We were stopped for a light. Ted turned to stare at me, the strong cigar almost in my face. “Toussaint, you know what your mouth is saying?”

“They'll be making fun of you at the parties, but it means a big buck. Actually it isn't too hard to take or—”

“After years of starving in this racket, now you're giving it up?”

“Aha. Now. When for the first time I feel I know my stuff, would make a good investigator. Also give you Sid's weekend jobs too. Only time I want to hear about cops and detectives is in a novel or a movie, and maybe not even then. I've had it. Before I go to the studio today, I'm stopping at G.P.O. to tell Uncle Sam I'm one of his new mail carriers.”

“Toussaint, I figure we can't do less than ten thousand a year each, as a starter. You're wrong if you think you can go it alone or— You have something else working for you? Say, you ain't taking this acting stuff seriously?”

“Ted, I'm sick of phonies. I want to be a mailman and mind my own business. Let somebody else be waiting to collar a babe shoplifting because she hasn't money to buy the clothes she needs. I don't ever want to dun an old woman into paying up on some goddamn sink on which she was screwed from the word go. Most of all I'm sick of being around people busy stepping on each other's backs, turning in their own relatives for a job, murdering them to keep the job,” I said, seeing Kay again listening to Steve as if what he was telling her was normal, understandable; as if any job was worth what he did. “In short, I'm sick to death of playing in other people's dirt.”

“You lost blood, you're excited, tired. Tomorrow you'll think differently about—”

“No, Ted. Maybe this has been in the back of my noggin for a long time, without me knowing it. I'm finished as a dick. You did a lot for me, Ted, and I appreciate the chance you took. I mean that. But you don't need me for this Madison Avenue rat race. I'll talk to Kay, you'll be in solid.”

“If you do that, Toussaint, I'll never forget you. I'll take care of you at Christmas. I'll... you are going through with this acting business, ain't you?”
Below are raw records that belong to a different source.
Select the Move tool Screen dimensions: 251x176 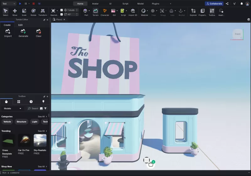click(15, 12)
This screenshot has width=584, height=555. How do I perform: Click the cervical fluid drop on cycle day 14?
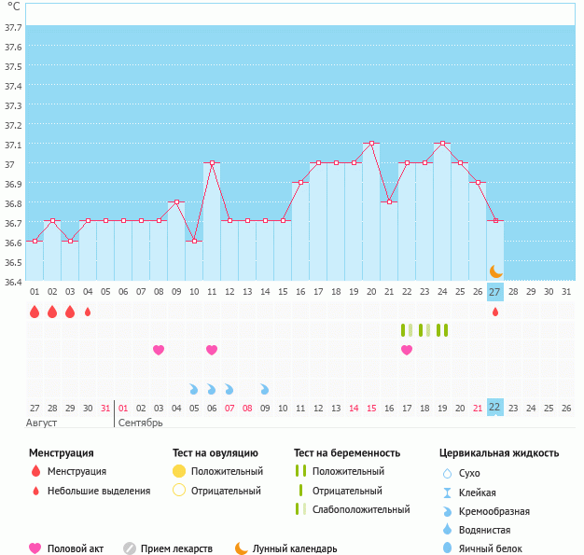(x=265, y=388)
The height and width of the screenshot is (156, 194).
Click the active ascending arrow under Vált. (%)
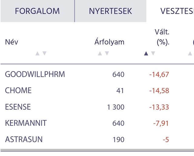[x=146, y=54]
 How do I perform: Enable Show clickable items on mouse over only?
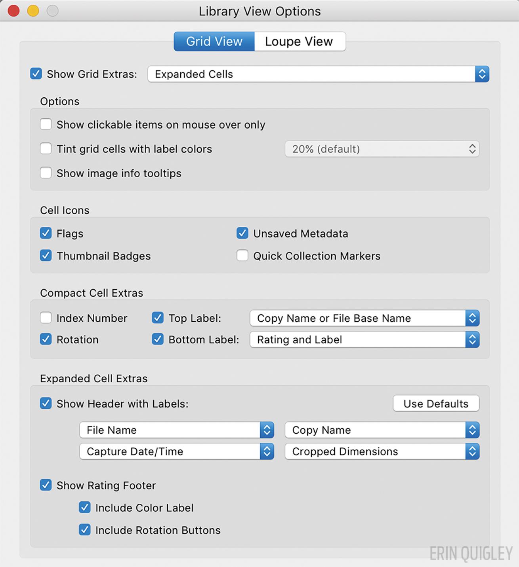tap(46, 125)
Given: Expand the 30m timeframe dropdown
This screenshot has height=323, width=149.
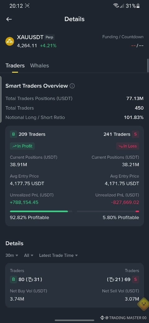Looking at the screenshot, I should (x=12, y=255).
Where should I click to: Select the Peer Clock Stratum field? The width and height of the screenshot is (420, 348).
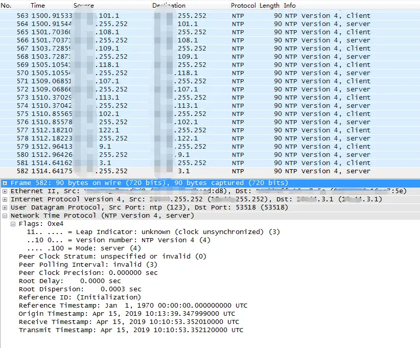(102, 256)
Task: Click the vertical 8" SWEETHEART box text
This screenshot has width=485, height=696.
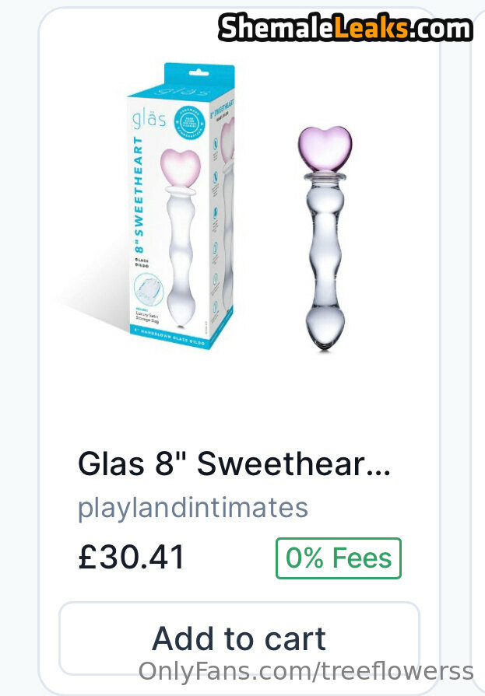Action: (139, 194)
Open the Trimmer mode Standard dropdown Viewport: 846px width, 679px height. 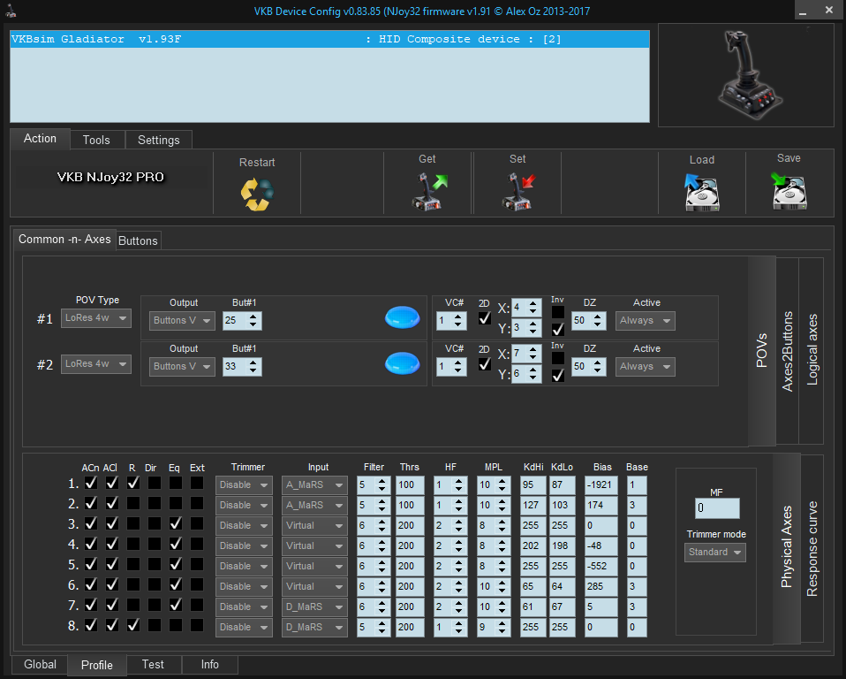coord(714,553)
“Sure. I'll need the money to get straight. But that's it, the end of my being a badge. I'm tired. There was a farm outside Bingston. I'd like to just sit around that for a week, resting. No, no, that would drive me nuts. My stop is somewhere in the middle of the line.”

“You sure need sleep.”

We pulled up in front of the house—I hadn't seen the old dump in almost a week. It still looked like a dump, but such a friendly one. It really looked like home. Getting out of the car I shook Ted's hand, told him, “Thanks again. I hope this pays off big for you. Ask Kay for a good publicity man, get as much out of this hoopla as you can.”

“Hey, that's good. A publicity man—sure—easily worth a couple hundred to me. Kay will show me the ropes.... Suppose she won't be in her office till noon or so.”

“Strike while you're hot. She's working there right now; phone her. See you this afternoon, Ted.”

The apartment looked the same, as shabby and comfortable as ever. Neither Roy nor Ollie was in. I opened my studio bed, undressed. A shower was out—my body looked like a weird crossword puzzle, the patches of white tape and bandages against my brown. I couldn't recall when I was to see the doc again, made a note to phone him. It was a few minutes after eight thirty when I set the alarm for noon, fell into bed.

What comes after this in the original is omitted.